**INSTRUCTIONS FOR THE TASK**
Reproduce, word for word, the lines that open with the one containing "Click the Home dashboard icon" and close with the one containing "pos(30,136)", both included. Omit the pictures from your answer.

**GIVEN DATA**
■ ■ ■ ■ ■ ■ ■
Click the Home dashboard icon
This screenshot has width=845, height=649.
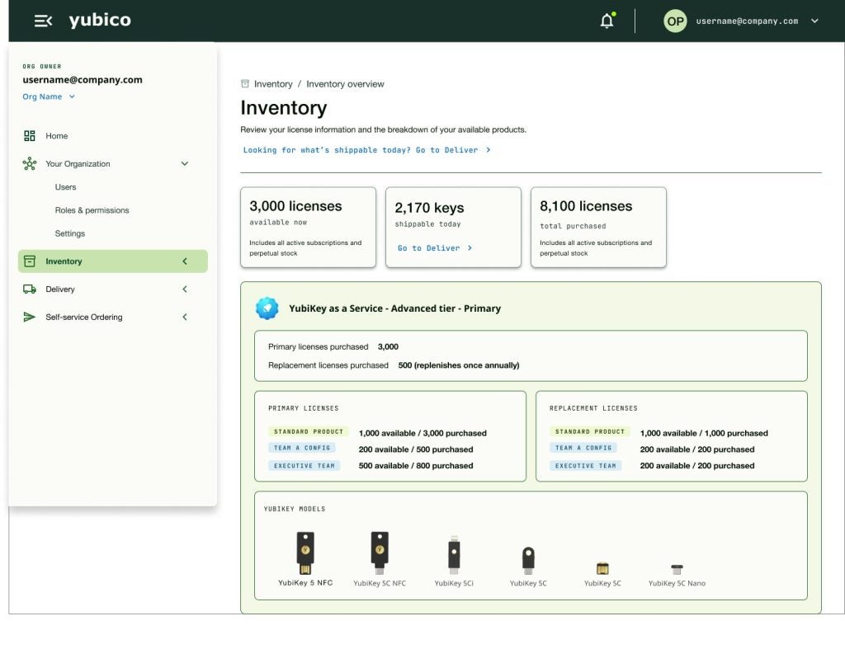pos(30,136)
■ ■ ■ ■ ■ ■ ■
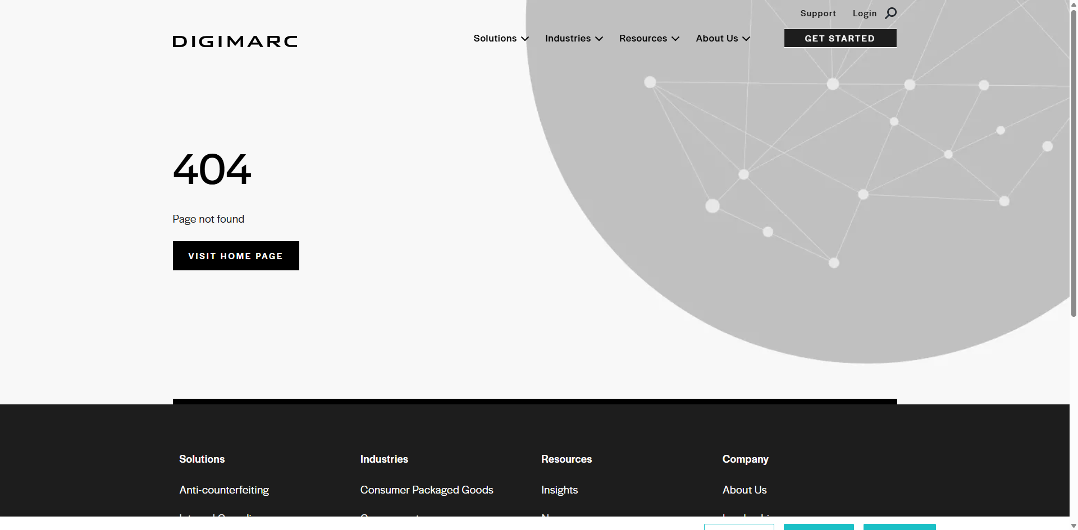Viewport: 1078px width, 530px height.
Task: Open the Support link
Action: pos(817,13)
■ ■ ■ ■ ■ ■ ■
**FINISHED EXERCISE**
Click the Home dashboard icon
This screenshot has width=845, height=649.
pos(30,136)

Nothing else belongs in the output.